Die als Seehafen von den Römern gegründete Stadt hat sich zu einem beliebten Urlaubsort entwickelt. Nach 406,98 Kilometern liegt die Adria in leuchtendem Blau vor uns.

Weitere Tipps und Informationen

  • Beste Reisezeit: Die beste Reisezeit für den Alpe-Adria-Radweg ist zwischen Juni und September.
  • An- und Abreise: Die An- als auch Abreise gestalten sich besonders einfach mit den öffentlichen Verkehrsmitteln.
  • Schwierigkeitsgrad: Du musst kein Profisportler sein, um den Alpe-Adria-Radweg in seiner Gesamtlänge zu schaffen. Eine durchschnittliche Fitness und gute Grundkondition sind Voraussetzung, um den Fernradweg in 8 Etappen á ca.
  • Geeignete Fahrräder: Der Alpe Adria Radweg verläuft vorwiegend über gut befestigte Radwege. Einzelne Passagen am Alpe Adria Radweg sind für Renn- oder Stadträder ungeeignet.
  • Familienfreundlichkeit: Ja, der Alpe Adria Radweg ist ab dem Jugendalter mit ausreichend Kondition gut schaffbar. Unbedingt auf ausreichend Proviant, Sonnen- & Wetterschutz achten.
  • Hunde: Grundsätzlich ja, informiere dich vorher bei den gewählten Unterkünften, ob Hunde erlaubt sind.

Das Wetter entlang des Radweges

Die nächsten 14 Tage gestalten sich im Wechsel freundlich, bewölkt oder aufgelockert. Es gibt vielfach trockene Abschnitte und teils leichten Regen. Mit Werten zwischen 25 und 27 Grad wird es oft sehr warm, anfangs teils auch warm oder angenehm.

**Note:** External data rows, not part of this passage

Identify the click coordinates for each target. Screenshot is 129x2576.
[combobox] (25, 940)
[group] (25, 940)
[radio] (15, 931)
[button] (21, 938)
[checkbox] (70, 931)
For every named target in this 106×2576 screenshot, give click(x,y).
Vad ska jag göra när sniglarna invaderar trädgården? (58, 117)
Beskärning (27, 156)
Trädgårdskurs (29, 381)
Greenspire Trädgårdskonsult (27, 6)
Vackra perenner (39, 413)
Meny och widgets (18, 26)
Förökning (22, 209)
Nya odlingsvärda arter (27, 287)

Alternativen für Mountainbiker und Rennradfahrer im Salzburger Land

Das Salzburger Land ist mit 5.000 Kilometer MTB-Strecken und mehreren Bikeparks ein Traum-Revier für Mountainbiker. Vom Salzburger Seenland bis hin zum Dachstein erstreckt sich die neue Rennradregion SalzburgerLand Salzkammergut mit 20 detaillierten Routen.